BEGIN SUPPLIED RECORDS

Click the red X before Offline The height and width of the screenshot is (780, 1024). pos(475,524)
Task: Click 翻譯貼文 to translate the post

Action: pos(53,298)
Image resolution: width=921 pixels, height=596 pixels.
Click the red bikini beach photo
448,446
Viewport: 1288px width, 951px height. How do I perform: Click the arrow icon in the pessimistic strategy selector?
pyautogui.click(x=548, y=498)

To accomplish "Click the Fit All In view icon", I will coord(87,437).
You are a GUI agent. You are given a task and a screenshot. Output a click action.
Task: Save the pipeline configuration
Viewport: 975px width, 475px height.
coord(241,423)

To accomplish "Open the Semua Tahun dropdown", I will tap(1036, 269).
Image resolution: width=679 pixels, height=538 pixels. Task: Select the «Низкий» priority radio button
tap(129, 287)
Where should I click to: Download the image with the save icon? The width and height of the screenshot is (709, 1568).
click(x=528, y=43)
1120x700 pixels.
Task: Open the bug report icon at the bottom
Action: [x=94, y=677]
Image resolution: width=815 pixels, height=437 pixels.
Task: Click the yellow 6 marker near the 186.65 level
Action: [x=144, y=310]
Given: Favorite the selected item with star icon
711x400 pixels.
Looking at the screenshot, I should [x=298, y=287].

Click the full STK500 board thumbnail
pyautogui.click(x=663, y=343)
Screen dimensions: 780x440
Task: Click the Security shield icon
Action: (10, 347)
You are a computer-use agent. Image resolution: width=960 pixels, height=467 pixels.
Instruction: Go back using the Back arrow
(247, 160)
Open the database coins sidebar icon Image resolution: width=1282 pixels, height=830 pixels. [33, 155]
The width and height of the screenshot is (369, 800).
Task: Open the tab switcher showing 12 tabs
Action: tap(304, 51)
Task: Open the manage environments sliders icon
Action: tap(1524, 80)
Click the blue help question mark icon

END SUPPLIED RECORDS

YOUR INSTRUCTIONS
Copy all lines of the records that have the string "accomplish" in them.

YOUR SOLUTION
To accomplish "Click the Fit All In view icon", I will coord(87,437).
To accomplish "Open the Semua Tahun dropdown", I will tap(1036, 269).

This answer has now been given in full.